Вернувшись домой, Мари побежала разыскивать Лизхен. Ей хотелось с кем-нибудь поделиться услышанным. Найдя ту на кухне, она стала пересказывать новости. Для Лизхен это не было чем-то неожиданным. Она волновалась только об одном – как это может изменить жизнь Мари. И у нее вечная улыбка Магды вызывала недоверие. Кроме того, Бертольд говорил ей, что хочет перевесить портрет Мадлен из салона в свой кабинет. Она не знала, что думать, – было это решение самого Бертольда или же просьба его будущей жены? Во всяком случае, она знала, что после ремонта на месте портрета будет висеть другая картина. Думая об этом, Лизхен вдруг обратила внимание, что они обе молчат. Она притянула Мари к себе, обняла и коснулась губами ее лба. "Все будет хорошо", – успокоила она девочку. "Все будет хорошо", – повторила Мари.
Время до свадьбы пролетело очень быстро. В салоне и в нескольких комнатах сделали ремонт, поменяли мебель. Что-то очень родное стало уходить из жизни Мари. Одноклассницы донимали ее вопросами – где будет проходить свадьба, как будет одета невеста и всякой прочей ерундой. Мари это не занимало, гораздо важнее было знать, что ждет ее после свадьбы, что изменится в доме, что изменится в ее отношениях с отцом.
Венчание проходило в католическом соборе. В белом платье, отороченном перьями, Магда казалась сказочной принцессой. Церемония была очень красивой, все были счастливы. Было весело, шумно и суетно. После свадьбы новобрачные уехали на месяц в путешествие по Европе, и Мари осталась с Лизхен. Ей было хорошо с этой нежной женщиной, не чаявшей в ней души. Она старалась не думать о возвращении отца, о переменах, которые ждут ее дома. Умом она понимала причину перемещения портрета матери из салона в кабинет Бертольда, но принять это ей было сложно. Весь месяц Лизхен баловала ее, как могла, готовя самые любимые блюда и разрешая допоздна засиживаться за чтением. Она понимала, как тяжело девочке, но при этом она понимала и то, что Бертольд должен был рано или поздно жениться, и что не дело мужчине в его возрасте так долго оставаться одному. Она надеялась, что отношения между Мари и Магдой наладятся, и Магда, если уж не заменит ей мать, то по крайней мере станет девочке старшей подругой.
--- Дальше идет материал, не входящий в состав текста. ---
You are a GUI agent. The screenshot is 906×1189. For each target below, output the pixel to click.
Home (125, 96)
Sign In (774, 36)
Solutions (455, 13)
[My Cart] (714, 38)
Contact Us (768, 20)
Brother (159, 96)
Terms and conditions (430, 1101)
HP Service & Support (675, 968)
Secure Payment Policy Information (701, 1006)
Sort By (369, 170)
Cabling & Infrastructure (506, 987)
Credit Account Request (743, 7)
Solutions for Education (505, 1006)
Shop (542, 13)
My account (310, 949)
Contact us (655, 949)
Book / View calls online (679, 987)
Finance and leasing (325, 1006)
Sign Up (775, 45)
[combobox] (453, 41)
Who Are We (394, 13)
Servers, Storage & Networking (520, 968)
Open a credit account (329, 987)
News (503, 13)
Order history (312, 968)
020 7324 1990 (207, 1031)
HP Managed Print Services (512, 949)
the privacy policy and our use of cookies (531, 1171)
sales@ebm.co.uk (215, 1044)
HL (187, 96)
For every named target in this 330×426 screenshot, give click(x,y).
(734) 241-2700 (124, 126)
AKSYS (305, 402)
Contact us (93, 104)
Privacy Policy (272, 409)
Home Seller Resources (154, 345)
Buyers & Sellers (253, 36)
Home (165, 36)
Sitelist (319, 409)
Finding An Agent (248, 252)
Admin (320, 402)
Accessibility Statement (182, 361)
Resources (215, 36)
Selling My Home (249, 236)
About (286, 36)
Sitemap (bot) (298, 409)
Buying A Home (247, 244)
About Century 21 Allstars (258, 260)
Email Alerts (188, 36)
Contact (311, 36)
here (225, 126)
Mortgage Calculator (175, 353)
По возвращении молодоженов из свадебного путешествия, Мари получила огромное количество подарков. Снимая ленты с упаковок, она почему-то подумала о Рождестве. Обычно такое количество подарков она находила под елкой. Мари радовалась каждому подарку и, пожалуй, тогда она впервые сказала себе самой, что, наверное, Магда действительно относится к ней хорошо, раз занималась покупкой подарков в свой медовый месяц. А значит, все будет по-прежнему.
Но в первое же воскресенье Магда сообщила, что теперь они будут по утрам посещать воскресную службу. Раньше они с отцом ходили в церковь лишь по праздникам. Отец не был рьяным католиком, да и все друзья его были, в общем-то, светские люди. Служба по воскресеньям входила в их дом как новшество, и Мари не знала, как к этому отнестись. Ей нравились запах ладана, иконы, спокойствие внутри церкви. Да и многие ее друзья посещали воскресные службы каждую неделю. Просто для Мари это было необычно.
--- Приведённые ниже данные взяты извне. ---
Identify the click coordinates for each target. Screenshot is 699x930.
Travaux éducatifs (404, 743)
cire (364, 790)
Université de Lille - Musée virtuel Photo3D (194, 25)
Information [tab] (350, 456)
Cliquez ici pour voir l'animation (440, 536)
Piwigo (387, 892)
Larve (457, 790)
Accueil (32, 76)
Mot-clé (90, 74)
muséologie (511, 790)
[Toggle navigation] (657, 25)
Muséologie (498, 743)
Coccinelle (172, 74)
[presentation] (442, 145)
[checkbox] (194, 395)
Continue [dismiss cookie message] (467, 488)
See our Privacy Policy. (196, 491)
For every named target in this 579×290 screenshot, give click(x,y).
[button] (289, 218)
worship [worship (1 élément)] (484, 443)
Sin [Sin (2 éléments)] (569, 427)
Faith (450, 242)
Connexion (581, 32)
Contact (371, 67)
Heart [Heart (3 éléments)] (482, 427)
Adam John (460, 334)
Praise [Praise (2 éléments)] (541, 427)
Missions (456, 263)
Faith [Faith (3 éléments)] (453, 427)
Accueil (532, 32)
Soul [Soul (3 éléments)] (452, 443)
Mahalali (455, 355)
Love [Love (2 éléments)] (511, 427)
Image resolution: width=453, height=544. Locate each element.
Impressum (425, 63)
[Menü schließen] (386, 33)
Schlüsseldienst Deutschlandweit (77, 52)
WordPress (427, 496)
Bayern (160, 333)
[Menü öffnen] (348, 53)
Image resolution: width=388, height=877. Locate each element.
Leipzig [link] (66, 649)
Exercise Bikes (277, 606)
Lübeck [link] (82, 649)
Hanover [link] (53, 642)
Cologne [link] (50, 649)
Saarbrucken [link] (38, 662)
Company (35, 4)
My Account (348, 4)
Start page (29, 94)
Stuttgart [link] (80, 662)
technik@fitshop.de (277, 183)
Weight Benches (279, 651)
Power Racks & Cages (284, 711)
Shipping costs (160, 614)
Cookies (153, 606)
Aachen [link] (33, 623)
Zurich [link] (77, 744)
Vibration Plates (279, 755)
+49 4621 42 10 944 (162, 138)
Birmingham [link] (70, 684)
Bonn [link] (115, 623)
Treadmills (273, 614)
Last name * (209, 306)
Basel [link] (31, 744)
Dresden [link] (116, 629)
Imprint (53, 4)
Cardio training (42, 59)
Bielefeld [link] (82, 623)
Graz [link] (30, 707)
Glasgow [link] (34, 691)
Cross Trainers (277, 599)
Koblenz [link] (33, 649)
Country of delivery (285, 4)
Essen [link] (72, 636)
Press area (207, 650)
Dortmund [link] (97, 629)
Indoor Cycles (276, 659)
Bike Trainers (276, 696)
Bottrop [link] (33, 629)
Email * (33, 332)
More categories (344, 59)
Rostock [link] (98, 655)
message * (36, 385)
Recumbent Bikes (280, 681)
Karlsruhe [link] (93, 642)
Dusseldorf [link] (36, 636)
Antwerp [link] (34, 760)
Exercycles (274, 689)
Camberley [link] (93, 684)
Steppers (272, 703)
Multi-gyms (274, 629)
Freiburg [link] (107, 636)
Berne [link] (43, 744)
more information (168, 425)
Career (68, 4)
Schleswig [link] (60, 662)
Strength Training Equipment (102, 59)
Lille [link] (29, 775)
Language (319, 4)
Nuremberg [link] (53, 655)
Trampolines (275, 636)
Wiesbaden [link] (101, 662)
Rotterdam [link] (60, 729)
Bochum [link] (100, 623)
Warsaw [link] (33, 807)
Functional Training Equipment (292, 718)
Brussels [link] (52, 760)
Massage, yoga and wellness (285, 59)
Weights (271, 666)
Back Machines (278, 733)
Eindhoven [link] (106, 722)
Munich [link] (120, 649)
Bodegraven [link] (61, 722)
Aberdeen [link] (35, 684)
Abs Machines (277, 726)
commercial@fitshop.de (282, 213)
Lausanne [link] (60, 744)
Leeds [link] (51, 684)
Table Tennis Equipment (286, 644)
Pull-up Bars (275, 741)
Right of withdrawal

Среди моих рассуждений об отношении девочки к происходящему психолог вдруг остановил меня и спросил, как я сама отношусь к религии.
"Не знаю", – ответила я. И в свою очередь спросила его, как он относится к воздуху, поставив его в тупик своим вопросом. Мне действительно было непонятно, как я отношусь к религии, я просто никогда об этом не задумывалась. У меня в семье соблюдали традиции. Хотя советская система пыталась выбить у людей всякое понятие о Боге (независимо от того, к какому вероисповеданию они принадлежали), в Грузии, где я родилась, была в этом отношении относительная свобода. Мы праздновали все еврейские праздники, дедушка ходил в синагогу, иногда брал меня вместе с собой. И это было естественно. Я хорошо помню, как, учась во втором классе, показала дедушке карикатуру из учебника, на которой была изображена ракета с Гагариным. Смысл карикатуры был такой, что, дескать, космонавт облетел на ракете всю землю и никакого Бога там не видел.